Y otra voz también muy fea le contestaba:
—Es el señor Flanín, que acaba de llegar a la cabina de al lado.
¡Cielos, la princesa Gundolfina estaba allí, y Kásperle ya se había olvidado de ella! Se quedó tumbado en el suelo, sin moverse, y oyó todo lo que decían sus vecinas. La Princesa estaba diciendo que le gustaría saber si aquel señor Flanín era tan rico como le habían dicho, y que si era verdad, se casaría con él. Kásperle no pudo contenerse y gritó:
—¡Ay de mí, ay de mí!
—¡Ha dicho que sí! Es inglés, y ha dicho que sí en inglés —dijo la Princesa.
Pero entonces Kásperle dijo a gritos:
—¡No, he dicho que no!
Kásperle era un imprudente; debía haberse estado bien calladito, pero ya estaba pensando en gastar una buena broma a la horrible Princesa. Y luego se puso a pensar en Marilena y en todos los amigos que estaban en el barco, y en la sorpresa que les iba a dar. El fastidio era que la Princesa estuviera también en el barco, porque Kásperle no quería verla por nada del mundo.

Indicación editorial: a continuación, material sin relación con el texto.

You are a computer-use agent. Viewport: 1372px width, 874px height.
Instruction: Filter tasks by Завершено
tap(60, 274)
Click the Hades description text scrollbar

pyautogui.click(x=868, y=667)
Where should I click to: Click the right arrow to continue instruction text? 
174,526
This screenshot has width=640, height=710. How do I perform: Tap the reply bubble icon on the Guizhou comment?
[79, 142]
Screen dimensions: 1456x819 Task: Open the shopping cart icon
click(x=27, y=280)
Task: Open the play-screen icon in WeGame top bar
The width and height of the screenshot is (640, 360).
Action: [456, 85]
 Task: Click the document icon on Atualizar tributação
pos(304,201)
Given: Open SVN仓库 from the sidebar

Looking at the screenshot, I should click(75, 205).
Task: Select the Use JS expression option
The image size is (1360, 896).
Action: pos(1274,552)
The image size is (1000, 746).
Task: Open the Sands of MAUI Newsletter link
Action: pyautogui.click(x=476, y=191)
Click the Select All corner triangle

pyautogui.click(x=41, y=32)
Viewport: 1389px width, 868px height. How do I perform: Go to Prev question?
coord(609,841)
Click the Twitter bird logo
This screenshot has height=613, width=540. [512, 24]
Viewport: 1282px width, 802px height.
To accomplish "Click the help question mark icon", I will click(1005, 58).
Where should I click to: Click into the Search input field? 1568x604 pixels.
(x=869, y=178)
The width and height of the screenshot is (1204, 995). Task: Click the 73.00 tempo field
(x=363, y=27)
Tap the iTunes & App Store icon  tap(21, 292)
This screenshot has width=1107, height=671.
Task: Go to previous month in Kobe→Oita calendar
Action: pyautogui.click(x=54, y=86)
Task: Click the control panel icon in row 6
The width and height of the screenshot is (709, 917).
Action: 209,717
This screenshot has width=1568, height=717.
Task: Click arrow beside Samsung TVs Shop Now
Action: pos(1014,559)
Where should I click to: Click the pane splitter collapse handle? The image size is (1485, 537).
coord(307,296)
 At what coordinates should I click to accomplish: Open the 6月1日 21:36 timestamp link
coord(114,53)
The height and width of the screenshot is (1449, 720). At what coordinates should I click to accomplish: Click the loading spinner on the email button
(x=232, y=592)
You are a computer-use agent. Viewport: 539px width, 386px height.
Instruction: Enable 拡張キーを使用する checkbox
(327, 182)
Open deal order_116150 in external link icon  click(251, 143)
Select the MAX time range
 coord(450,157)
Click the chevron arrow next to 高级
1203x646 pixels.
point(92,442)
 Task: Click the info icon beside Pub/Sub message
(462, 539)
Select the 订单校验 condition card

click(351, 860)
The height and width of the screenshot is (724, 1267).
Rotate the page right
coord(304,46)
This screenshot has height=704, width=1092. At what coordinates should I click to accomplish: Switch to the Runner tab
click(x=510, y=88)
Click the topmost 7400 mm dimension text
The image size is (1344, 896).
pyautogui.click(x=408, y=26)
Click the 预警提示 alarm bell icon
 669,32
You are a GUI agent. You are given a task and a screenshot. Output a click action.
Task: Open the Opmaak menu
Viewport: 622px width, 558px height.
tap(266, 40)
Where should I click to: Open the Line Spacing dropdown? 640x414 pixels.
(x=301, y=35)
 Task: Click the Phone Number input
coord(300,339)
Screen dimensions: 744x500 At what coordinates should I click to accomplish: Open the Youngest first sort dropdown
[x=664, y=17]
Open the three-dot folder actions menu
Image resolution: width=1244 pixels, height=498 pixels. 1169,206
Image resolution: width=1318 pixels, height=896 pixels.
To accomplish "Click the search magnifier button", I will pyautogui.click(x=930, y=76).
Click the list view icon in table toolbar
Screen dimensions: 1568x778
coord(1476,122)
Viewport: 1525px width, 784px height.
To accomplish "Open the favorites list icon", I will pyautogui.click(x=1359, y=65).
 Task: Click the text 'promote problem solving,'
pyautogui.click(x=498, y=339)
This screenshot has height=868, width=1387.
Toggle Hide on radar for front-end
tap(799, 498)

En esto Kásperle oyó un ruidito, y vio que una rata salía tranquilamente de un rincón; Kásperle dio un salto, la cogió, la rata quiso morderle, Kásperle quería echarla fuera de su cabina, y abrió un poco la puerta y tiró fuera a la rata. Lo malo fue que, justo en aquel momento, la Princesa había salido al pasillo, y la rata le cayó encima de la cabeza.
—¡Me han tirado una rata a la cabeza! —chilló la Princesa como una loca—. ¡Ha sido ese señor Flanín!
Kásperle se quedó muy calladito, mientras la Princesa chillaba y protestaba, diciendo que se marcharía a otro barco; hasta que el capitán llegó y dijo que por él, que se marchase, que se alegraría mucho de perderla de vista, y que el señor Flanín no podía haber tirado ratas a nadie, porque era un caballero inglés. En aquel momento, una vocecita muy dulce preguntó:
—¿Sabe usted de dónde ha venido el señor Flanín, capitán?
—Creo que viene de Lugano.
—¡De Lugano! ¡Entonces tiene que conocer a mi Kásperle! —dijo Marilena.
—¡No me hables de Kásperle! ¡Sólo me faltaba eso! ¡No quiero ni oír su nombre! —chilló la Princesa.
Entonces el capitán quiso saber quién era Kásperle, y Marilena se lo contó. Pero la Princesa no hacía más que interrumpirla gritando que Kásperle era un bandido y un demonio, y que había enseñado muchos disparates a Marilena, y que no se habría embarcado en el «Miramar» si hubiera sabido que los amigos de Kásperle estaban en el barco.
—¿Y cómo es ese Kásperle? —preguntó el capitán, que ya tenía sus dudas.
Marilena iba a explicárselo, pero la Princesa no la dejó hablar y dijo que Kásperle era un monstruo y un bandido feroz, un fantasma y un diablo; y el capitán se quedó sin saber qué pensar y se marchó a arreglar cosas del barco. Marilena se fue también, y la Princesa se metió en su cabina y estuvo mucho rato diciendo cosas malas de Kásperle.
Kásperle la oía desde su cabina, y no sabía cómo arreglárselas para ver a sus amigos sin que la Princesa le viera a él. Y si míster Stopps llegaba al barco, todo se complicaría más.
Que difícil es la vida de un Kásperle.